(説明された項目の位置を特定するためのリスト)
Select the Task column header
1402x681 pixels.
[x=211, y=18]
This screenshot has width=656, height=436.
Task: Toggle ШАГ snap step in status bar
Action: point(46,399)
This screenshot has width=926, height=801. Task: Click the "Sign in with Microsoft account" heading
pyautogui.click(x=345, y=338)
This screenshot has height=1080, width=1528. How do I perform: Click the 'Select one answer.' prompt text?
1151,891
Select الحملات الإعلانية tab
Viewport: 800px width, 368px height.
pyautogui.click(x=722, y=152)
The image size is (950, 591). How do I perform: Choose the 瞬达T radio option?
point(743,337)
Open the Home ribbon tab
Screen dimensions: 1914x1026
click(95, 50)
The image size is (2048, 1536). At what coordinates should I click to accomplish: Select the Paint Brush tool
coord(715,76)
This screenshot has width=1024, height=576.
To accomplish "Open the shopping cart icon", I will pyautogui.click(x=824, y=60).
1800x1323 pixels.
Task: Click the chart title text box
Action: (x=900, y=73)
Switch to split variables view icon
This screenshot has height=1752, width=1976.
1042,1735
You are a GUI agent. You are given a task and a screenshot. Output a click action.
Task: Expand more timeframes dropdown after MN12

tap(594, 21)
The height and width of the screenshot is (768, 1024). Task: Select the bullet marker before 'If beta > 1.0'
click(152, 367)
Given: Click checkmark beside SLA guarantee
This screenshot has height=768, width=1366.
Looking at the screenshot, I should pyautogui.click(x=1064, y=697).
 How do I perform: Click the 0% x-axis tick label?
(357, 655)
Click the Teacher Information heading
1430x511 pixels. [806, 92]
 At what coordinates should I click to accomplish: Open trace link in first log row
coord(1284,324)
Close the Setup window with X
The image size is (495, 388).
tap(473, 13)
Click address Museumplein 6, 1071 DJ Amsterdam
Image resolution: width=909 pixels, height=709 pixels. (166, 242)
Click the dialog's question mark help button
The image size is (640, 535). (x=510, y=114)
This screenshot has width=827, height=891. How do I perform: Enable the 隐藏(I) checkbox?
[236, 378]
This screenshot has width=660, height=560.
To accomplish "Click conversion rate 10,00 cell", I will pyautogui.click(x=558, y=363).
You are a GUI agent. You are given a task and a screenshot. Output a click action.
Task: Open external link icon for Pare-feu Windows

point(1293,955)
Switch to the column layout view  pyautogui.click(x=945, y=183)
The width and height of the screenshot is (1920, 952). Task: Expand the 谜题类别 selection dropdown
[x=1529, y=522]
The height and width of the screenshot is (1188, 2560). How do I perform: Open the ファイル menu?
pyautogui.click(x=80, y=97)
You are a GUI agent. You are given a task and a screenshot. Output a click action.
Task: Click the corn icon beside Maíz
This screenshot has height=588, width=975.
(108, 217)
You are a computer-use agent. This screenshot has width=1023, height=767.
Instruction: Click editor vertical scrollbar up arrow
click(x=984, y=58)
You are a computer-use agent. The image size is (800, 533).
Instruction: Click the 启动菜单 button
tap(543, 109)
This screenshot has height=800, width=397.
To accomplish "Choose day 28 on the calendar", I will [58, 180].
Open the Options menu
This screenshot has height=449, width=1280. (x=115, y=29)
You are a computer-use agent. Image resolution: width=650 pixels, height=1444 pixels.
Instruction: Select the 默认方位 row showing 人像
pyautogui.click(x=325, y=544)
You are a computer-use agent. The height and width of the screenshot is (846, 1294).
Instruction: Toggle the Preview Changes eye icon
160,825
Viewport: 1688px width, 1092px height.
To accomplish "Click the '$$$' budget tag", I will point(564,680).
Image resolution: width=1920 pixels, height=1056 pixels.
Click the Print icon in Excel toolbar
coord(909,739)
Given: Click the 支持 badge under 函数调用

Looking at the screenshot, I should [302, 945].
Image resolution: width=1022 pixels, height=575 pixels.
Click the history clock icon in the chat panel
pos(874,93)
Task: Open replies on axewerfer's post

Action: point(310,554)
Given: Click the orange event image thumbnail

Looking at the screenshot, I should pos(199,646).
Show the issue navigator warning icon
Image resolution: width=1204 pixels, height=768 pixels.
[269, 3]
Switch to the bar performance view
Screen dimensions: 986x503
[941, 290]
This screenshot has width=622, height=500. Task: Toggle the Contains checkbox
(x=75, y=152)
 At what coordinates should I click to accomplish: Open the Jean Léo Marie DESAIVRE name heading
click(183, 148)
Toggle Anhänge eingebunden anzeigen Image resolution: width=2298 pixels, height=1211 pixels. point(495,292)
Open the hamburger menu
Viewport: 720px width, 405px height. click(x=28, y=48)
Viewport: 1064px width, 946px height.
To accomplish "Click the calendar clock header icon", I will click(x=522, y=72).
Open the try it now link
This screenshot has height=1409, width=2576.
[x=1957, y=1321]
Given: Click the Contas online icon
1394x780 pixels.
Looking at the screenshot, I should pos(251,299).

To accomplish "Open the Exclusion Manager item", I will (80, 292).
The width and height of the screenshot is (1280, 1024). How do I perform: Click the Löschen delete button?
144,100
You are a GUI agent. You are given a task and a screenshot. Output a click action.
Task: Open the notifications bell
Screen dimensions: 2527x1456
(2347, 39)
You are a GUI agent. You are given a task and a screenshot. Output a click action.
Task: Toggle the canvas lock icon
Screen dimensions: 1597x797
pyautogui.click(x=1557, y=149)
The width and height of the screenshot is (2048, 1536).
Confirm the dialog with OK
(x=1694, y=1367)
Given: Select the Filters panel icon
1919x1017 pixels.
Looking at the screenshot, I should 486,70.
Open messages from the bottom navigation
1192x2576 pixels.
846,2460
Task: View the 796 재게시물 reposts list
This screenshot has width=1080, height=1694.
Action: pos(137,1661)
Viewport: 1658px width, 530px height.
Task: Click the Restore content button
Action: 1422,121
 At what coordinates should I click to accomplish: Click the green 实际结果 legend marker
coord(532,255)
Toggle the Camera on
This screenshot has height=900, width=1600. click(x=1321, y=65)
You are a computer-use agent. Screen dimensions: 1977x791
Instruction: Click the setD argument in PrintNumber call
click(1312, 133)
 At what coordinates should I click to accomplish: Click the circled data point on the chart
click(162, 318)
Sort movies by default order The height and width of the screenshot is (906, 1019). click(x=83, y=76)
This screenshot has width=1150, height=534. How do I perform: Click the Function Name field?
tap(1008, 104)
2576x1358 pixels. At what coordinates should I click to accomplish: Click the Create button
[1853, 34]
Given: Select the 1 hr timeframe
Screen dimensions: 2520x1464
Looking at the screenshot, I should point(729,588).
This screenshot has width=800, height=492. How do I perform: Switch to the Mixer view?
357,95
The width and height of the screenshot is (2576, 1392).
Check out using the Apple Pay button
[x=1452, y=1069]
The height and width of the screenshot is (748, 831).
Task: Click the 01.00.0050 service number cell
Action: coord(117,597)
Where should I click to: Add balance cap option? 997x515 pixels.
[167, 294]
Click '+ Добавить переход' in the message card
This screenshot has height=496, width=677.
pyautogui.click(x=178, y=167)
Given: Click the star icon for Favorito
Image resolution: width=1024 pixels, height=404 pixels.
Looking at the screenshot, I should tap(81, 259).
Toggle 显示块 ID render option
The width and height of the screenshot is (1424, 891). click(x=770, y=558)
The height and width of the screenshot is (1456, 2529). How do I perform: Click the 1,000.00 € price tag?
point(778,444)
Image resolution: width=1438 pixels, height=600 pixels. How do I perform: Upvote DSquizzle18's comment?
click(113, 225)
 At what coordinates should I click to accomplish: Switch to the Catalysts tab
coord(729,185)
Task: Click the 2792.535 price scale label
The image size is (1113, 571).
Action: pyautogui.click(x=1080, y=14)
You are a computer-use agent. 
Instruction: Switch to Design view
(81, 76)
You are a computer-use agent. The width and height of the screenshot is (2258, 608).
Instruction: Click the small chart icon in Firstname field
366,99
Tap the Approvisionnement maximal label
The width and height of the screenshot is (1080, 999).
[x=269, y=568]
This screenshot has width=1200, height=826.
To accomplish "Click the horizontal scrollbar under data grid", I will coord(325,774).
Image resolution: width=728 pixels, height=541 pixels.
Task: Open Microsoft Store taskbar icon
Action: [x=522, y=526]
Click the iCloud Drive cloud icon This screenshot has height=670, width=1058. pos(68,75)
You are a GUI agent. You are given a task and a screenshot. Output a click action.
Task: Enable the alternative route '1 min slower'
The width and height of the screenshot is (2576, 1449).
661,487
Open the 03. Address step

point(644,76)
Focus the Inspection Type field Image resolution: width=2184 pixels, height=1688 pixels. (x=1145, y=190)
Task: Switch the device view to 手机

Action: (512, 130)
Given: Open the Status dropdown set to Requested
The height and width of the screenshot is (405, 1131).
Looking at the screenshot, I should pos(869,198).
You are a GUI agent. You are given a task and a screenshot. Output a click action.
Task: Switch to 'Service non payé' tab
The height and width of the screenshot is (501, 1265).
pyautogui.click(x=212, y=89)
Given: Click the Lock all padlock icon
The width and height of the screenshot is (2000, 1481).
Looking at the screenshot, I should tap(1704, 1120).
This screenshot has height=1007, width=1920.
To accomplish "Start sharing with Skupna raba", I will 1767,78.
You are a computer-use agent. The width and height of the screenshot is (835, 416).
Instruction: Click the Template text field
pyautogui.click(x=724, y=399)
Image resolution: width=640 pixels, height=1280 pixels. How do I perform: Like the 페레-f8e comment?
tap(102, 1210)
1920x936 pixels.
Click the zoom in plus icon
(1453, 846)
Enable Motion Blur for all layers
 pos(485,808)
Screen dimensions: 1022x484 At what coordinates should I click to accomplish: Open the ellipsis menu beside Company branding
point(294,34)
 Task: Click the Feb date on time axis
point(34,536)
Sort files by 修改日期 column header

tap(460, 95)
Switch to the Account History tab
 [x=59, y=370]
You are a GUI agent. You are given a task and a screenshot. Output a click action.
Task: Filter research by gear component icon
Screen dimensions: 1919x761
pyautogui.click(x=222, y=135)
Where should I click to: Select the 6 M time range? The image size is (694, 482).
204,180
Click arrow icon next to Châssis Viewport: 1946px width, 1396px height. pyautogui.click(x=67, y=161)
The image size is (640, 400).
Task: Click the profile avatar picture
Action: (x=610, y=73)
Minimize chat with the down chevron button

**作業指示**
リストのうち「You are a computer-use agent. The image」を含む行から「will [58, 180].」を含む行までの範囲だけを、空行を除いて、「番号」と「行」の2列からなるMarkdownの表として表してください。

**出力結果**
| 番号 | 行 |
|---|---|
| 1 | You are a computer-use agent. The image size is (800, 533). |
| 2 | Instruction: Click the 启动菜单 button |
| 3 | tap(543, 109) |
| 4 | This screenshot has height=800, width=397. |
| 5 | To accomplish "Choose day 28 on the calendar", I will [58, 180]. |